▶ What is required:
From the records below, transcribe exactly the lines that begin at the line with "Task: Expand the Ozon marketplace menu" and end at the line with "The image size is (800, 500).", both included.

▶ Listed entries:
--

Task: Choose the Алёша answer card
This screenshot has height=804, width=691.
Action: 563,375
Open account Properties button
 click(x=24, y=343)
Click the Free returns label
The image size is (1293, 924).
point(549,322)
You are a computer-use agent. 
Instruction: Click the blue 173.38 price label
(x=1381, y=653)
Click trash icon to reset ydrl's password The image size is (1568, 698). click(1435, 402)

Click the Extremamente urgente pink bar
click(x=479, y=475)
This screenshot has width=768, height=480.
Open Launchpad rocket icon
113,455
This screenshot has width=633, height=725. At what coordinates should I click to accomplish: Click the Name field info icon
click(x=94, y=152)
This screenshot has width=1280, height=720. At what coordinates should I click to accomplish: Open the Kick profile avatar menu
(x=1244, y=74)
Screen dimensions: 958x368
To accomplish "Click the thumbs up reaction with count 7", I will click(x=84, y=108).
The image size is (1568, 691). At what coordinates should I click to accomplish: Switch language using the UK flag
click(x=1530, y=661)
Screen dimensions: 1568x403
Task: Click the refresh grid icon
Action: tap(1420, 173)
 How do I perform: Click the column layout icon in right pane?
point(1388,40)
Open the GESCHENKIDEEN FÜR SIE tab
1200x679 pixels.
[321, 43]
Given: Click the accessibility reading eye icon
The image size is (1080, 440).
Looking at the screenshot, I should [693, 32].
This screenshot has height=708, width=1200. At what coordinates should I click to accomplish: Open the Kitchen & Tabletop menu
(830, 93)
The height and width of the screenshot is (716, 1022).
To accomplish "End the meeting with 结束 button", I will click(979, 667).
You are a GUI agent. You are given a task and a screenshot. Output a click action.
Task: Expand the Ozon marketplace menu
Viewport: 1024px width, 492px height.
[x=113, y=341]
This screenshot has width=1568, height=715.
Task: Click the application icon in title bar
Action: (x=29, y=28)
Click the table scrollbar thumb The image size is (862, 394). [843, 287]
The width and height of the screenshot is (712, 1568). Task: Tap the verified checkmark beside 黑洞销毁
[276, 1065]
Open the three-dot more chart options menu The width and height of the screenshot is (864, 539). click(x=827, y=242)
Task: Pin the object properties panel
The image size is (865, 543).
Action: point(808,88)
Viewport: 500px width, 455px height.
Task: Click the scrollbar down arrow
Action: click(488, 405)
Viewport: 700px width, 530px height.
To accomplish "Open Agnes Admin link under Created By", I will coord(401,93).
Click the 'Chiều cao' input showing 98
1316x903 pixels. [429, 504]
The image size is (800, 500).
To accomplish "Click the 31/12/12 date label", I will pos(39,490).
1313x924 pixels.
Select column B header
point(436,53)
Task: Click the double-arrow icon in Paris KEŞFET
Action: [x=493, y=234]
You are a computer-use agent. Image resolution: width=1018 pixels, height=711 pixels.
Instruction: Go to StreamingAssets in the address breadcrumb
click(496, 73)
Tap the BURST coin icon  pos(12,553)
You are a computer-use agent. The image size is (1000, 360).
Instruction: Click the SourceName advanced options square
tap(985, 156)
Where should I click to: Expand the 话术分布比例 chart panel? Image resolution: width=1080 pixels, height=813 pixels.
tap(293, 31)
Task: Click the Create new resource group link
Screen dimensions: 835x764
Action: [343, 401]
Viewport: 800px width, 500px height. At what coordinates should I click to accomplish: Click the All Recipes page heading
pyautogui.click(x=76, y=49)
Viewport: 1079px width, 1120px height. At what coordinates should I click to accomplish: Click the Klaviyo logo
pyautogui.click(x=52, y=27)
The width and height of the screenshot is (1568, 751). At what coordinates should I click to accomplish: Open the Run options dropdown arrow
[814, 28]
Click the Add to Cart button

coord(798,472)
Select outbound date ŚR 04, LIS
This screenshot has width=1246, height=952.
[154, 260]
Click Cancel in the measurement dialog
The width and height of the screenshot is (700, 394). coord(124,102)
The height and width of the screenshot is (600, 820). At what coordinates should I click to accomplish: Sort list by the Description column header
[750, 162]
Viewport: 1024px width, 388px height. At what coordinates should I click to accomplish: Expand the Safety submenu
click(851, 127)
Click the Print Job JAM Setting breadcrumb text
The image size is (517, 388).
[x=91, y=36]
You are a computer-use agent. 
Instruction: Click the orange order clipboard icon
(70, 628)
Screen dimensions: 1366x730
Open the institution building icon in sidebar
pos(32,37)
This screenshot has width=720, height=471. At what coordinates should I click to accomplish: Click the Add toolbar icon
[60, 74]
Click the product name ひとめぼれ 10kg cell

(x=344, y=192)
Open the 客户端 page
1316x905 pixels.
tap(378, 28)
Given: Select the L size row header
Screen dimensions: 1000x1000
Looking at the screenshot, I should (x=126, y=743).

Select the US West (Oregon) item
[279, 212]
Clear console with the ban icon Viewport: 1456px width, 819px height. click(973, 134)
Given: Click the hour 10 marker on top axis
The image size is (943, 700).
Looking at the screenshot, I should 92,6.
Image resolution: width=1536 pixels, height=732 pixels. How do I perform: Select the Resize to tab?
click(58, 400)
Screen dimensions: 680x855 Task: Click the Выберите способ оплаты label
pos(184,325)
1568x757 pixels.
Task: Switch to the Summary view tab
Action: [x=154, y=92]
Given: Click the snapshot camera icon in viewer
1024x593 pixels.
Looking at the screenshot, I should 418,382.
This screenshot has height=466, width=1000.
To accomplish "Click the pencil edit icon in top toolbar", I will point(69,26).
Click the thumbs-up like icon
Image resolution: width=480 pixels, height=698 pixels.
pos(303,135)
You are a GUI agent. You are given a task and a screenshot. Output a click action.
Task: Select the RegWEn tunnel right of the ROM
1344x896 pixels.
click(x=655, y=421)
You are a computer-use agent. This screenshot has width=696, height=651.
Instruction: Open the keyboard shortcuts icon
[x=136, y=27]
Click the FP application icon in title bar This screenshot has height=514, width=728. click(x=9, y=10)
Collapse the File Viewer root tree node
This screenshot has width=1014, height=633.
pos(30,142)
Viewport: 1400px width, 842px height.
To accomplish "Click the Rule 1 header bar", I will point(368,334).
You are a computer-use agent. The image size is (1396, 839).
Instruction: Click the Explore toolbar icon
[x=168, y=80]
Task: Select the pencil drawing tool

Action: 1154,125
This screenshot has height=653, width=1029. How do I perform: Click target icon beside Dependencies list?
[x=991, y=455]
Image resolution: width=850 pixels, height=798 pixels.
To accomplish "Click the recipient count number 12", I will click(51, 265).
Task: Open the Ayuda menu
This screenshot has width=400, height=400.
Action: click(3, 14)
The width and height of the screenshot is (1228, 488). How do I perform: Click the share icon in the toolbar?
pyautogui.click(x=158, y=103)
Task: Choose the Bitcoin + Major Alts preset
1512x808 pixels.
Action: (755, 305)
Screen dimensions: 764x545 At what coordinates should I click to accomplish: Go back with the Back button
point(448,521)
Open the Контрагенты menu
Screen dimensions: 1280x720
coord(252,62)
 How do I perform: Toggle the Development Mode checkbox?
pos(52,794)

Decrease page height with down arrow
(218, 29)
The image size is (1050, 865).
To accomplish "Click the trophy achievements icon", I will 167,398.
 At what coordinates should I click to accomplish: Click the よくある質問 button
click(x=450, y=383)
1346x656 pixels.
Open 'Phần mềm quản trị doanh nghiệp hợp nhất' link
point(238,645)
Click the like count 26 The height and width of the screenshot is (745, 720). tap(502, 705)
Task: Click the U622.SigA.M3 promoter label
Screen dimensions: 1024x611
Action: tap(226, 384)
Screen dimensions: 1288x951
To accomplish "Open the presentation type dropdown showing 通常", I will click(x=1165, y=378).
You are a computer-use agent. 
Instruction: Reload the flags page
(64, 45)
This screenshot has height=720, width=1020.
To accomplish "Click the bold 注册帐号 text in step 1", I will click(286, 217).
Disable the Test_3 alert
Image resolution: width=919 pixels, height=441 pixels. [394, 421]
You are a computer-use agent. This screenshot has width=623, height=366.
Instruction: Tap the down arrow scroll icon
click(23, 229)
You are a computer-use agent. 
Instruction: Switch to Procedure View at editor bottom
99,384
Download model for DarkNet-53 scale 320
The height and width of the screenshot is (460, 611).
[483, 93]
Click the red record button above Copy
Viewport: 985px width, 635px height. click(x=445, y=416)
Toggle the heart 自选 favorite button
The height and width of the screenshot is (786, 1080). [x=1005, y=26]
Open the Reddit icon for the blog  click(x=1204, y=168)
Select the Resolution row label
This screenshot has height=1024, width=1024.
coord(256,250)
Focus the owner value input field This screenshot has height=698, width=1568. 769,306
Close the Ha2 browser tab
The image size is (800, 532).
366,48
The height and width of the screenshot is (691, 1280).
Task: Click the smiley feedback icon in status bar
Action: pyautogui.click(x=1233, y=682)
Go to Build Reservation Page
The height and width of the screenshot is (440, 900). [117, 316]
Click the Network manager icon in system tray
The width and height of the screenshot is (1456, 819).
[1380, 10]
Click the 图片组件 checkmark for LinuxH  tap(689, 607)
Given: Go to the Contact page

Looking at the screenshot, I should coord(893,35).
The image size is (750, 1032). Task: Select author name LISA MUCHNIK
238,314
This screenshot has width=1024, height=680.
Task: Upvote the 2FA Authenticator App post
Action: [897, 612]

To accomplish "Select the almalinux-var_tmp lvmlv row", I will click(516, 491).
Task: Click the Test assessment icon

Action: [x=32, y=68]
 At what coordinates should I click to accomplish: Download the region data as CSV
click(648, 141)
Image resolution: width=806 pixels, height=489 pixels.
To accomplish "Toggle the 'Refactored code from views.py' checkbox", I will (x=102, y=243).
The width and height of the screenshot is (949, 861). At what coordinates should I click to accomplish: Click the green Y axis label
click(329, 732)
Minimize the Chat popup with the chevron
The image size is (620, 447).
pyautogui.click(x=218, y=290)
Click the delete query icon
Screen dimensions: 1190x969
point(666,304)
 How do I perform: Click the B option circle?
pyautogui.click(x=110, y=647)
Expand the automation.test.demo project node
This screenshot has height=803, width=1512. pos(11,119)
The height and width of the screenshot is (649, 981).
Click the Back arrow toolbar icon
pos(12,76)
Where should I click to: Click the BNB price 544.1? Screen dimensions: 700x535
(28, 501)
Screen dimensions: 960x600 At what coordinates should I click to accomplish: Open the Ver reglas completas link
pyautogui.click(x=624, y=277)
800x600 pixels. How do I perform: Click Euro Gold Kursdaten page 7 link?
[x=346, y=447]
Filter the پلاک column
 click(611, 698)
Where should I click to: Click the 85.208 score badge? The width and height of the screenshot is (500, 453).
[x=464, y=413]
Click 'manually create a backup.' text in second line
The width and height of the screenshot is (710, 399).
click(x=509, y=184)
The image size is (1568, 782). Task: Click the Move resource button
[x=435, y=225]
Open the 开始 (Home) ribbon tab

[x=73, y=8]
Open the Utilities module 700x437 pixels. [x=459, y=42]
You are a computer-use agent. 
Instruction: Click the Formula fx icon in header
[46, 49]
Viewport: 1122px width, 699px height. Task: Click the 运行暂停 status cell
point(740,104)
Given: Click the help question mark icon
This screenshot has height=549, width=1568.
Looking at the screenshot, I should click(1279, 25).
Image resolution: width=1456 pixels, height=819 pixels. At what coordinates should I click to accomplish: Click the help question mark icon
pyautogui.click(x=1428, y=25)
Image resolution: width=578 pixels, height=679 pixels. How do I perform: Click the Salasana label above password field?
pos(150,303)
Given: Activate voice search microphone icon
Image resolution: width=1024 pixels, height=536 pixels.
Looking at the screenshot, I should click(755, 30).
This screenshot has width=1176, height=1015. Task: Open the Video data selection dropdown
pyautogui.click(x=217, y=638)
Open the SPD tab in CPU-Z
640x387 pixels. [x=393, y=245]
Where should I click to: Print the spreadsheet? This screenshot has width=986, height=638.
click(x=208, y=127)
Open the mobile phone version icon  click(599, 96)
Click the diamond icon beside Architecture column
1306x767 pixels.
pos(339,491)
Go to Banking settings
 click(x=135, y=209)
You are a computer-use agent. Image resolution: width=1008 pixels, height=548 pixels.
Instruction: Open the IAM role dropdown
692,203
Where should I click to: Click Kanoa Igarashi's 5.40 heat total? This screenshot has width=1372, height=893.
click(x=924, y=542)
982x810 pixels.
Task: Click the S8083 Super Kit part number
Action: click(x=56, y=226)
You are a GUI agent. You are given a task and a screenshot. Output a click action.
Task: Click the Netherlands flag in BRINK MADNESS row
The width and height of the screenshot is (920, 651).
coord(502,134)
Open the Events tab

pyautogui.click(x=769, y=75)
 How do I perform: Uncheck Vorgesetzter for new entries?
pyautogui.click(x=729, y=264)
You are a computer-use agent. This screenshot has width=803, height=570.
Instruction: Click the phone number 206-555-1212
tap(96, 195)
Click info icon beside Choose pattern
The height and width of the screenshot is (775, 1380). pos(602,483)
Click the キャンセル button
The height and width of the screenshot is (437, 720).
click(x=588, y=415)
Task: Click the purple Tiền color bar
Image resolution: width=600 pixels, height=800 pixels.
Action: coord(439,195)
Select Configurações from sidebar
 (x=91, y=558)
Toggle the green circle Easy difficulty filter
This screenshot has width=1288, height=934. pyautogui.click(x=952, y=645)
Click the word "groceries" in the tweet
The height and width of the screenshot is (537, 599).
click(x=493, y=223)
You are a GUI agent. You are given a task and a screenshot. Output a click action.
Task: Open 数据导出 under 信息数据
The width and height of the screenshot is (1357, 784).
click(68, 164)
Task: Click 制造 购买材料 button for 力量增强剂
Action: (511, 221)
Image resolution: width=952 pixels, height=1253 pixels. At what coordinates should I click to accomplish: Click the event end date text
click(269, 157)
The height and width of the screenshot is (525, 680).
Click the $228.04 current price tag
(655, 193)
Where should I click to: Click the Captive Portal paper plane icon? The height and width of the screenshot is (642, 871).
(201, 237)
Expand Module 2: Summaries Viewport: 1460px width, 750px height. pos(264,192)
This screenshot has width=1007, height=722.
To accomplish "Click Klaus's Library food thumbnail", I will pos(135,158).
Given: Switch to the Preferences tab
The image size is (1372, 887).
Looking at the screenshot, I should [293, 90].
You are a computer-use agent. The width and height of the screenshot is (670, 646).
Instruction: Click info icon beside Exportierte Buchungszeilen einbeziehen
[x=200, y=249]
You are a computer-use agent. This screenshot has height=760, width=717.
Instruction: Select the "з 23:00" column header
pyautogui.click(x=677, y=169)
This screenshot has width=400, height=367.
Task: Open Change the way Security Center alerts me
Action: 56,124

--

▶ Output for this task:
Task: Expand the Ozon marketplace menu
Viewport: 1024px width, 492px height.
[x=113, y=341]
This screenshot has width=1568, height=715.
Task: Click the application icon in title bar
Action: (x=29, y=28)
Click the table scrollbar thumb The image size is (862, 394). [843, 287]
The width and height of the screenshot is (712, 1568). Task: Tap the verified checkmark beside 黑洞销毁
[276, 1065]
Open the three-dot more chart options menu The width and height of the screenshot is (864, 539). click(x=827, y=242)
Task: Pin the object properties panel
The image size is (865, 543).
Action: point(808,88)
Viewport: 500px width, 455px height.
Task: Click the scrollbar down arrow
Action: click(488, 405)
Viewport: 700px width, 530px height.
To accomplish "Open Agnes Admin link under Created By", I will coord(401,93).
Click the 'Chiều cao' input showing 98
1316x903 pixels. [429, 504]
The image size is (800, 500).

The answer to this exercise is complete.